**DIRECTIONS FOR THIS TASK:** Reproduce the records exactly through the line with "Check 'Mai' for Reconeixedor facial row".

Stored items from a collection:
———

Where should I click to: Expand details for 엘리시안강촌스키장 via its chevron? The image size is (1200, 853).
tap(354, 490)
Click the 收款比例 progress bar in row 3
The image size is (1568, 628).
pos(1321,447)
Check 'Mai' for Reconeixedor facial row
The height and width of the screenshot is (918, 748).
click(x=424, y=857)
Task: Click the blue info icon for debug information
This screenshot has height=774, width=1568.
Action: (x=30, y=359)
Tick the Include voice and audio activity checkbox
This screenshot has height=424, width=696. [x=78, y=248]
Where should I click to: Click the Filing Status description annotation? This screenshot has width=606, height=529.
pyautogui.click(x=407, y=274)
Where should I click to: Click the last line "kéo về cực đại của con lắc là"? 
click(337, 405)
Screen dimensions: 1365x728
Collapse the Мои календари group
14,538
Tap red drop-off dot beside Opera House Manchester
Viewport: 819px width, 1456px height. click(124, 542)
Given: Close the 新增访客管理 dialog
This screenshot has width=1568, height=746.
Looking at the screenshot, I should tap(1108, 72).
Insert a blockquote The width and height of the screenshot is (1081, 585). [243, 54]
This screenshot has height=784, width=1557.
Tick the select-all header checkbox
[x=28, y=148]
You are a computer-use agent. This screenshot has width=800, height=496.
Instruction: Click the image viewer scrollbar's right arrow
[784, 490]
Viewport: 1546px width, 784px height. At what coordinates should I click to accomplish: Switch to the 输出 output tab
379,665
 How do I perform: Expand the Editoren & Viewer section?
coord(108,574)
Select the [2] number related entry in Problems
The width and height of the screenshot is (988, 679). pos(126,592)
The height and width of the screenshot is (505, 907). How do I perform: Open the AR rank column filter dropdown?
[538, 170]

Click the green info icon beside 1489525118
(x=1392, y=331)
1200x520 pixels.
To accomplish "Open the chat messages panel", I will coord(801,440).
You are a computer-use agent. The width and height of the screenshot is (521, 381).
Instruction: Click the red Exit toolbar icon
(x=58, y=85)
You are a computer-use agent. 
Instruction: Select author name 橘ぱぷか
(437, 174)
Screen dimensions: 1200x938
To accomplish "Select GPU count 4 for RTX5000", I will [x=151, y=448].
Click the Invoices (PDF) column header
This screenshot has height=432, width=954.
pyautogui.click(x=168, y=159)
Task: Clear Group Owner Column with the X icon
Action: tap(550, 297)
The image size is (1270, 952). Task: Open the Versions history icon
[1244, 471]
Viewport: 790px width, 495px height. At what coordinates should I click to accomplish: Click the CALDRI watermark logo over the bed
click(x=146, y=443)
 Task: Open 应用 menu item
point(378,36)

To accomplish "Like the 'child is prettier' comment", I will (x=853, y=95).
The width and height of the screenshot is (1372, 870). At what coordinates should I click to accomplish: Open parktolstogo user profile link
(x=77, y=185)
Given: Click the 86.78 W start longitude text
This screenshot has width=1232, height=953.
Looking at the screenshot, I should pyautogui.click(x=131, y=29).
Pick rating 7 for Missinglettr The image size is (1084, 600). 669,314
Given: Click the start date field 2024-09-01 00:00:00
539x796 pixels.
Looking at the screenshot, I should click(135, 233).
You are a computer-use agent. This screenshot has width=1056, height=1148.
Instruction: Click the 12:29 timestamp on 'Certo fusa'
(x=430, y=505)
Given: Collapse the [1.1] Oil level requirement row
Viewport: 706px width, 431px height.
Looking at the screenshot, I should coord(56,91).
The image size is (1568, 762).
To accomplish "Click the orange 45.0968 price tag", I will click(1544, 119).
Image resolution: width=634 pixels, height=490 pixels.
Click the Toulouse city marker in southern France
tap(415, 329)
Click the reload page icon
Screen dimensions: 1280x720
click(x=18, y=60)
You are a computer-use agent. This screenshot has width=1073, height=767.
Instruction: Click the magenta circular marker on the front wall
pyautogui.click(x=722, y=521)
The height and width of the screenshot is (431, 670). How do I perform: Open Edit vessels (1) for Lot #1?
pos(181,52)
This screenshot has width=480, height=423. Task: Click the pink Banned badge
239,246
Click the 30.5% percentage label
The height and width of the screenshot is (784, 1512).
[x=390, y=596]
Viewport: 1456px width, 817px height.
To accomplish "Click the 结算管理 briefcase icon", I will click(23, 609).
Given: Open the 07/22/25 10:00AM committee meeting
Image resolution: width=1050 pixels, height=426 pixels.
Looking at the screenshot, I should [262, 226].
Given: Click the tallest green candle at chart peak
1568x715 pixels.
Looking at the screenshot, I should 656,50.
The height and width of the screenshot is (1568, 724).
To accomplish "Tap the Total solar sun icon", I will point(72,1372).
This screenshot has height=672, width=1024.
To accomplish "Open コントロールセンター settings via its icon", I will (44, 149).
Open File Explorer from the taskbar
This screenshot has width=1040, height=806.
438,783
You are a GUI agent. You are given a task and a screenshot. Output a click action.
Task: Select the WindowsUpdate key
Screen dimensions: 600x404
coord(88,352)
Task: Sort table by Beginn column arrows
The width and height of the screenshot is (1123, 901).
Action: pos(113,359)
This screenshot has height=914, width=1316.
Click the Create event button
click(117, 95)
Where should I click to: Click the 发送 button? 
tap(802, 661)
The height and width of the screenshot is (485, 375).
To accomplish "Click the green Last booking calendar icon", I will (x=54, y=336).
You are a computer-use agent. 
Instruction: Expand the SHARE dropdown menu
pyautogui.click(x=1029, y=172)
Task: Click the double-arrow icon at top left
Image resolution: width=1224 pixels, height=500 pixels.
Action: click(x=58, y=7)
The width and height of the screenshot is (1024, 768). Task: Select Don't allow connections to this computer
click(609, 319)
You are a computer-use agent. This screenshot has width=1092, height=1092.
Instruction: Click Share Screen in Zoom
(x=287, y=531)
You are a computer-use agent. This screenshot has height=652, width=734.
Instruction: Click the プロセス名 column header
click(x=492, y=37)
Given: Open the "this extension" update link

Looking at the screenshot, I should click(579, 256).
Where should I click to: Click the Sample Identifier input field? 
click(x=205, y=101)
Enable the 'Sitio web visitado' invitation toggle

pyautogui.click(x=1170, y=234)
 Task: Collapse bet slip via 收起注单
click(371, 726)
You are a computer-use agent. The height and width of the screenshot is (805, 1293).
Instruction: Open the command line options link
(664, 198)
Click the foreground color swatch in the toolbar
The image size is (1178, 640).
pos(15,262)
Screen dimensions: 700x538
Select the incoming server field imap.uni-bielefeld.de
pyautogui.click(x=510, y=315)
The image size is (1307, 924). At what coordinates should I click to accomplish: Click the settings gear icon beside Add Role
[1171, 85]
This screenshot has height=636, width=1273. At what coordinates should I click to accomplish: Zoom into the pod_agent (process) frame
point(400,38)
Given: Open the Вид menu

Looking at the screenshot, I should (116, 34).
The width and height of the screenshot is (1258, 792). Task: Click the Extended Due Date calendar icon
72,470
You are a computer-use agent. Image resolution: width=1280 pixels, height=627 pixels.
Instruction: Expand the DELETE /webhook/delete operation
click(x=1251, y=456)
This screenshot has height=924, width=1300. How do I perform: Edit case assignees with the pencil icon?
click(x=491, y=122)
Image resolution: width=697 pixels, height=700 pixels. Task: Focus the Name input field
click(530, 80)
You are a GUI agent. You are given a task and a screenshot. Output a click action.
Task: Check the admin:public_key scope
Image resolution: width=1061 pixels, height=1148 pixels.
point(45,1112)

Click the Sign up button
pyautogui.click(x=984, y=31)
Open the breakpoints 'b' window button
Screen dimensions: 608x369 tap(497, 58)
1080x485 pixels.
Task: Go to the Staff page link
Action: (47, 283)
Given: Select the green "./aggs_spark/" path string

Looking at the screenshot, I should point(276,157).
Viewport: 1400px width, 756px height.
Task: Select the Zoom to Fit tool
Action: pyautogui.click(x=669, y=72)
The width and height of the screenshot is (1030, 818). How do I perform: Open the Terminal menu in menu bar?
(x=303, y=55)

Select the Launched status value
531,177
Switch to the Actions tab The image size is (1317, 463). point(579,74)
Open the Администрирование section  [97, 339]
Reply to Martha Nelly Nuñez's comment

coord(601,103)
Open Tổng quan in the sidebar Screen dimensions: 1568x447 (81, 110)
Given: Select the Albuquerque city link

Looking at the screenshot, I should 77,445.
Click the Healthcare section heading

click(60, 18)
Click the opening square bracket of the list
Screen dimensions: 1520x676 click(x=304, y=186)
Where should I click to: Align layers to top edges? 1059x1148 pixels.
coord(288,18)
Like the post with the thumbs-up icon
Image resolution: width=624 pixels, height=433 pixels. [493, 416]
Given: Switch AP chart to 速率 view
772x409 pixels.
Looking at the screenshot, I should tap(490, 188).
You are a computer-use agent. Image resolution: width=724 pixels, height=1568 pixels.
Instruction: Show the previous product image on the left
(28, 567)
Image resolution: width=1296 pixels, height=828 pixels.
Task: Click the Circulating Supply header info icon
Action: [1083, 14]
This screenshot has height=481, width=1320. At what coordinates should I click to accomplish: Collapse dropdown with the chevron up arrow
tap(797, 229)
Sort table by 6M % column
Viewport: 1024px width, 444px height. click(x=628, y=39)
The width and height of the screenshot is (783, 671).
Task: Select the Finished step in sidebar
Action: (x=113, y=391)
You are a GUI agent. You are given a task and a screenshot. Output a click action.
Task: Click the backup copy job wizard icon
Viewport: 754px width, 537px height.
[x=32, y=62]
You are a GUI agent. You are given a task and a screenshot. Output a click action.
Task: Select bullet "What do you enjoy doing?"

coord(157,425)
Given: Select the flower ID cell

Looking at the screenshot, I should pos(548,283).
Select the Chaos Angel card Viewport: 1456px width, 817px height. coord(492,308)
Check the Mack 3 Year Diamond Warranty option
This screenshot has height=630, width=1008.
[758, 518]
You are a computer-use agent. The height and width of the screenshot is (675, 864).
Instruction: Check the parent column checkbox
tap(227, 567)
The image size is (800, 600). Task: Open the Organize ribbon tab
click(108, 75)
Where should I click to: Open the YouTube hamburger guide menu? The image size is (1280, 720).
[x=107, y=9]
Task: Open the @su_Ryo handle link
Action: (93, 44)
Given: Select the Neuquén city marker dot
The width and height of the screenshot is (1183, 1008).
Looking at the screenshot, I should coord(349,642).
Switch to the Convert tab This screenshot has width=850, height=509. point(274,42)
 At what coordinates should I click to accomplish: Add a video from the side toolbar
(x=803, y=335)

———

**RESPONSE FOR THIS EXERCISE:**
Where should I click to: Expand details for 엘리시안강촌스키장 via its chevron? The image size is (1200, 853).
tap(354, 490)
Click the 收款比例 progress bar in row 3
The image size is (1568, 628).
pos(1321,447)
Check 'Mai' for Reconeixedor facial row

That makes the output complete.